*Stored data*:
####
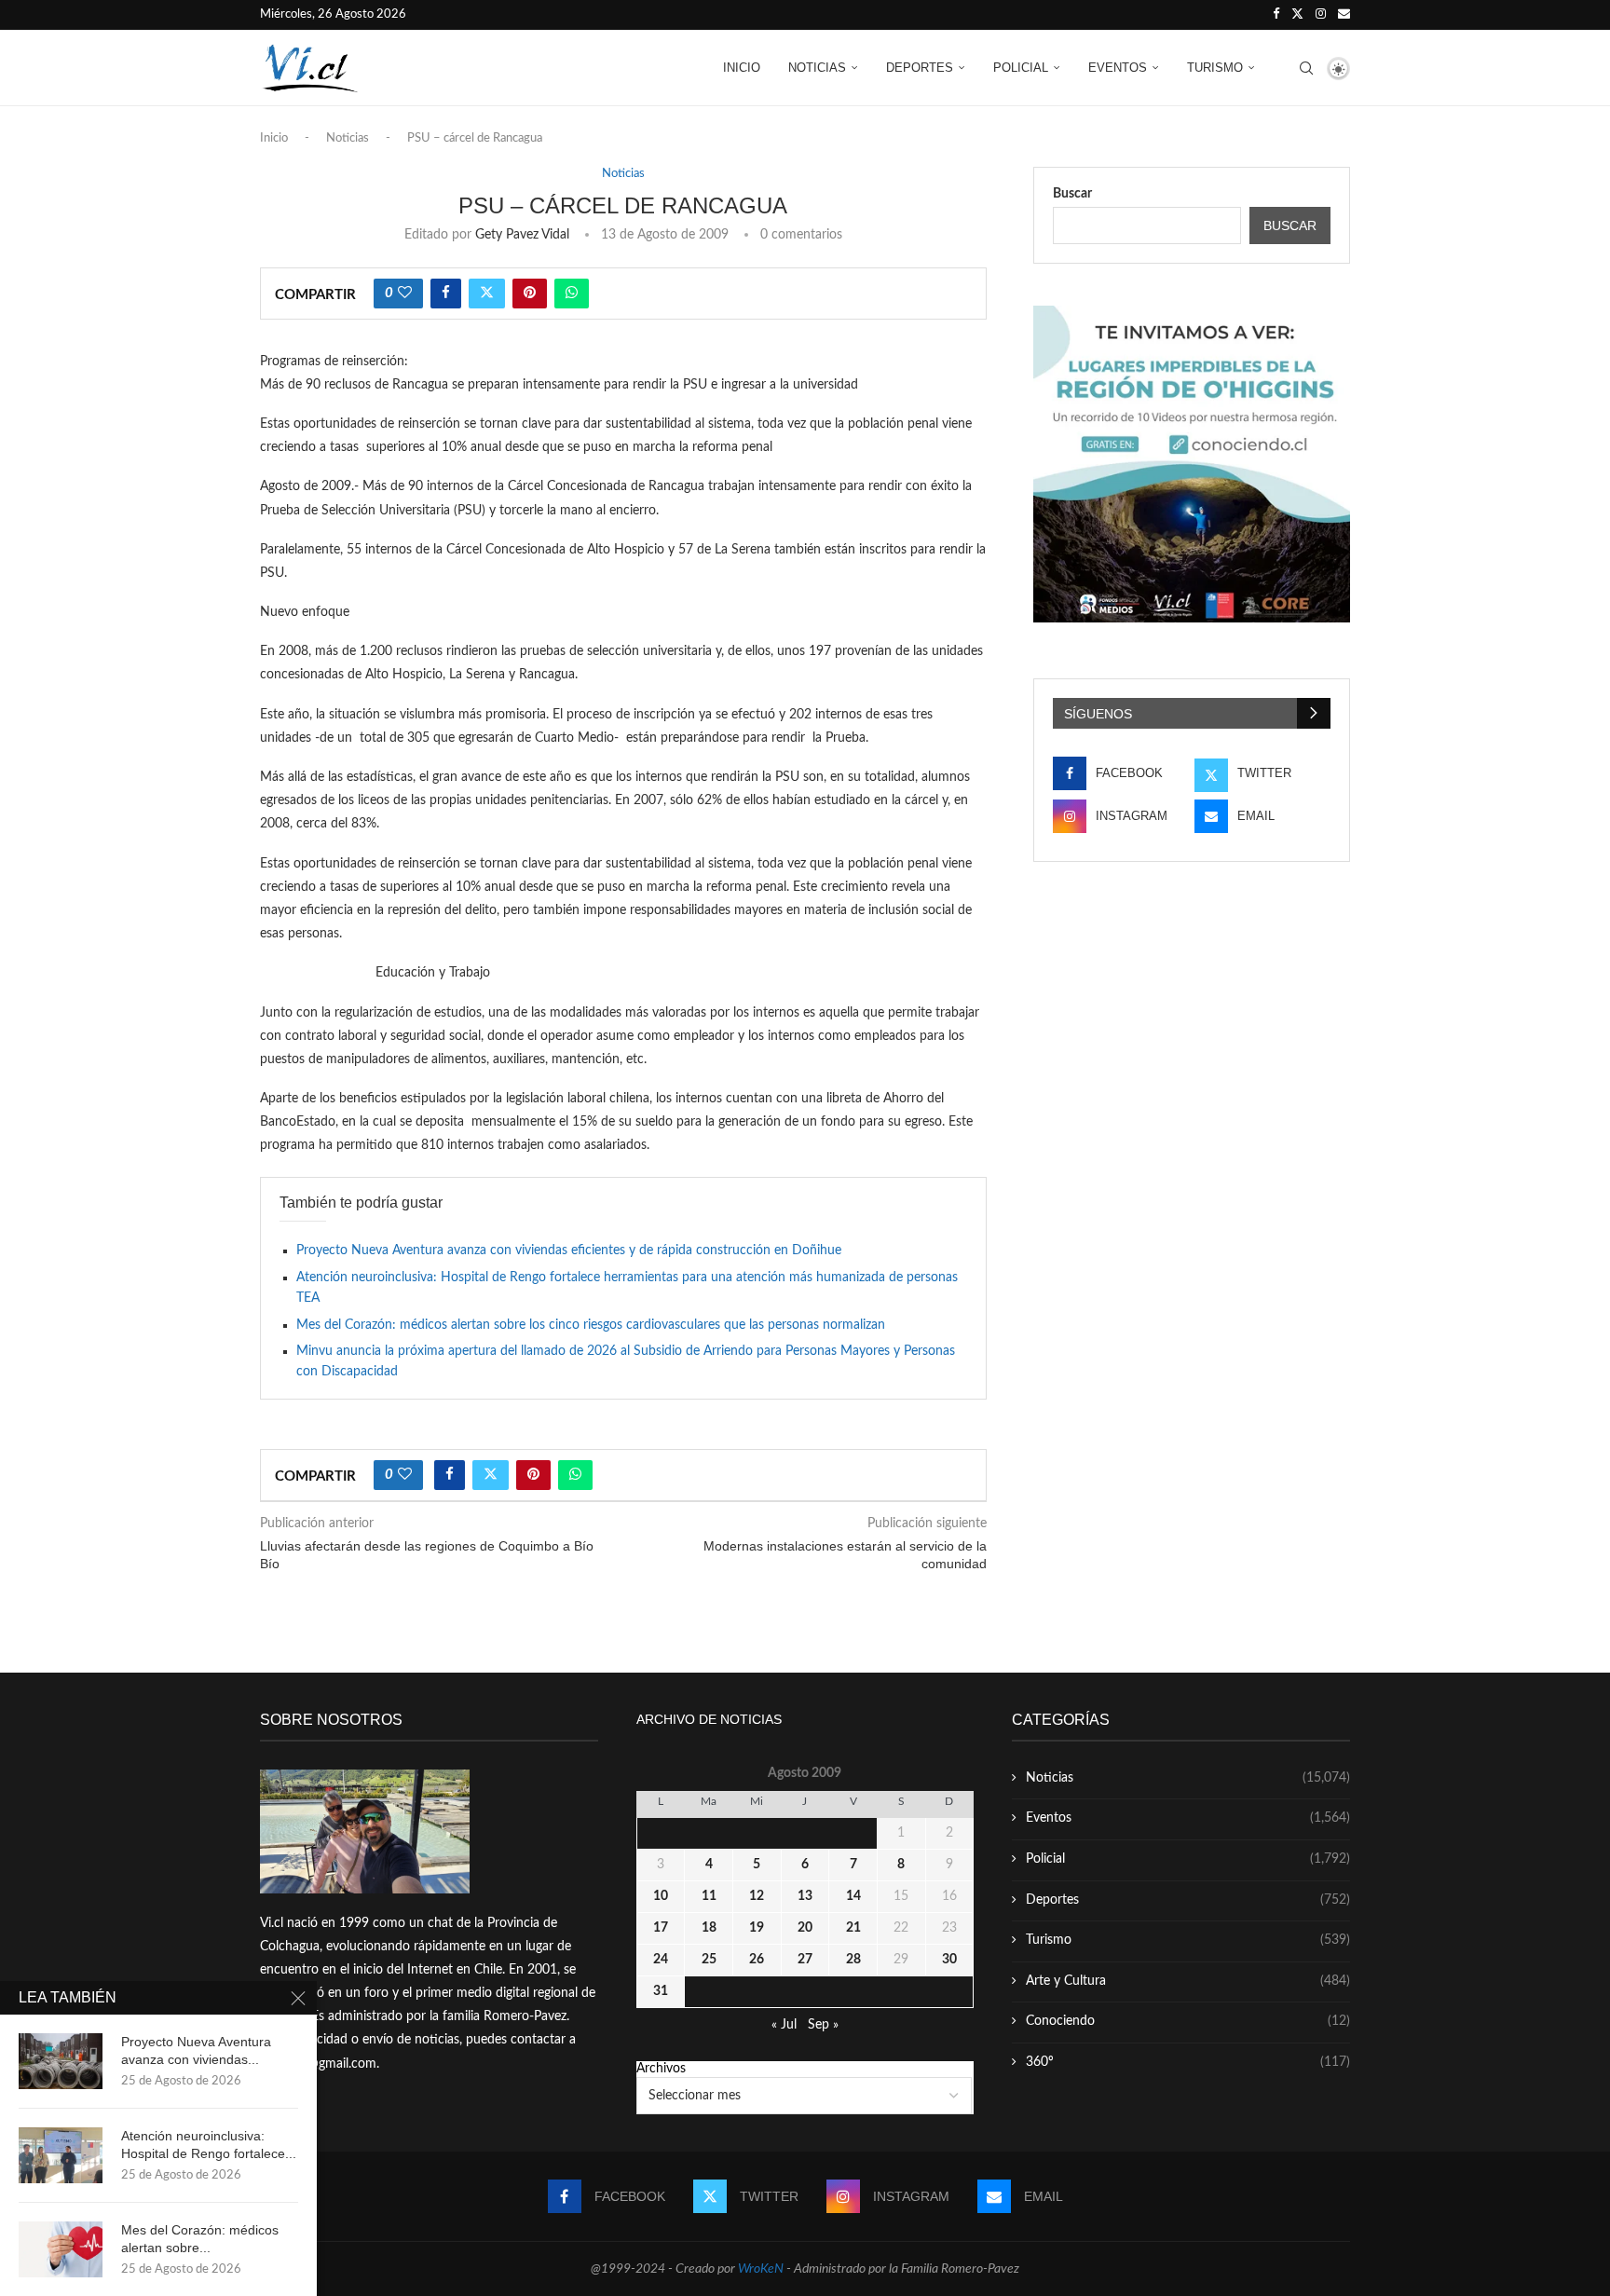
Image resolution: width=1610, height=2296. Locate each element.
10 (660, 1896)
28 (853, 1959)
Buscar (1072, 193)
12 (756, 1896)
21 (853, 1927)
####
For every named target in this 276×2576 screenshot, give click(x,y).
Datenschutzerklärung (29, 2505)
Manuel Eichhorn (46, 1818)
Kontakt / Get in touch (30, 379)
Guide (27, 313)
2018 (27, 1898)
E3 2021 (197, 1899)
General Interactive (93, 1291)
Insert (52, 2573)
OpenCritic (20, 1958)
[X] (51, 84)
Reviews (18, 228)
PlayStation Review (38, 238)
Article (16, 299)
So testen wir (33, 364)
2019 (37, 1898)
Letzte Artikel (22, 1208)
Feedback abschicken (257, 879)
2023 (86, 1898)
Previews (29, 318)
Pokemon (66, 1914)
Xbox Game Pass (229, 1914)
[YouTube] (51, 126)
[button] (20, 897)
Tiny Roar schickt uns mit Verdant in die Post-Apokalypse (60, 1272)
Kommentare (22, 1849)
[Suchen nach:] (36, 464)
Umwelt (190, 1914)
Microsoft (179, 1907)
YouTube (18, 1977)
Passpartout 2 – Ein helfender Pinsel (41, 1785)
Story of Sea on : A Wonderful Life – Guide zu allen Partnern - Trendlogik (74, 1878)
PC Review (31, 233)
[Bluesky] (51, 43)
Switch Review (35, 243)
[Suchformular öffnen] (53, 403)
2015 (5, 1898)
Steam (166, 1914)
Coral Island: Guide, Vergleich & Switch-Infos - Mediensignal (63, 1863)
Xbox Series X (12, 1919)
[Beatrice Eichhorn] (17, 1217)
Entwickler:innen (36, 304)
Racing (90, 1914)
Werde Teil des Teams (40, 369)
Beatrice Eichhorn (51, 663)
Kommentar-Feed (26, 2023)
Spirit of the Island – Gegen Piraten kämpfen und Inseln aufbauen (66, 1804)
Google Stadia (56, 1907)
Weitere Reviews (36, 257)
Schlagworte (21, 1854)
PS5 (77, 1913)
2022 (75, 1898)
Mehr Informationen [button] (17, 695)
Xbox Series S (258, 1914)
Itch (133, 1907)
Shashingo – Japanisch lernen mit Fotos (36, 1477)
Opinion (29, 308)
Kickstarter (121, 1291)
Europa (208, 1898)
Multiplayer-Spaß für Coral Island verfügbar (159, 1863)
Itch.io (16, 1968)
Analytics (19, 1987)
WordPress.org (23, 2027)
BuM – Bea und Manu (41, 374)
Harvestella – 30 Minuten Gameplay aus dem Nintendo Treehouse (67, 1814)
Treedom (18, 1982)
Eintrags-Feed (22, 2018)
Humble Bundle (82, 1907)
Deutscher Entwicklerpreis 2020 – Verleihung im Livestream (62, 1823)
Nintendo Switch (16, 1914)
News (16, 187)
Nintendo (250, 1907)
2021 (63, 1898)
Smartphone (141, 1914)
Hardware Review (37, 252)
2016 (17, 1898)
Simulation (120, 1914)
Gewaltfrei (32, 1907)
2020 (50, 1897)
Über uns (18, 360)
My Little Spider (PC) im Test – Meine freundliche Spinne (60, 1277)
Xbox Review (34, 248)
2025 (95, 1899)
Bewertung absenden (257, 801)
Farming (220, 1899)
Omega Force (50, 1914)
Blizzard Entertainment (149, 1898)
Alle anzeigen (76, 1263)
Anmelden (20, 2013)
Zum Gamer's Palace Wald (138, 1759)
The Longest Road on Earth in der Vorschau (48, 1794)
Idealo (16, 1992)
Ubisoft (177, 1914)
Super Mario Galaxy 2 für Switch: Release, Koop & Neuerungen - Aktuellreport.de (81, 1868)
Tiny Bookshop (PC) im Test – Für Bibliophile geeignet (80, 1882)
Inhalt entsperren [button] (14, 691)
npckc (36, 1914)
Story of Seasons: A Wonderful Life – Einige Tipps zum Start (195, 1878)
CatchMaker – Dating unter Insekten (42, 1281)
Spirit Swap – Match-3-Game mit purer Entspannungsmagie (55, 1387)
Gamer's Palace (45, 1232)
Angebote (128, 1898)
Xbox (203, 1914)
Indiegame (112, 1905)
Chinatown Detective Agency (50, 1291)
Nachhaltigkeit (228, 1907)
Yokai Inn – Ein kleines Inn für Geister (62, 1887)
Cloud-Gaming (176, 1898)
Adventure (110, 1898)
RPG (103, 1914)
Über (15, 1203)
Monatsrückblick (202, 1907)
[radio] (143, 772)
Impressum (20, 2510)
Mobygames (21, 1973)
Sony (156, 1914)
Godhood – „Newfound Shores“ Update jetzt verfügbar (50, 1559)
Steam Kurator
####
*EXERCISE AIM*: Using the entries above, copy out all lines that contain the string "Gamer".

*SOLUTION FOR THIS EXERCISE*:
Zum Gamer's Palace Wald (138, 1759)
Gamer's Palace (45, 1232)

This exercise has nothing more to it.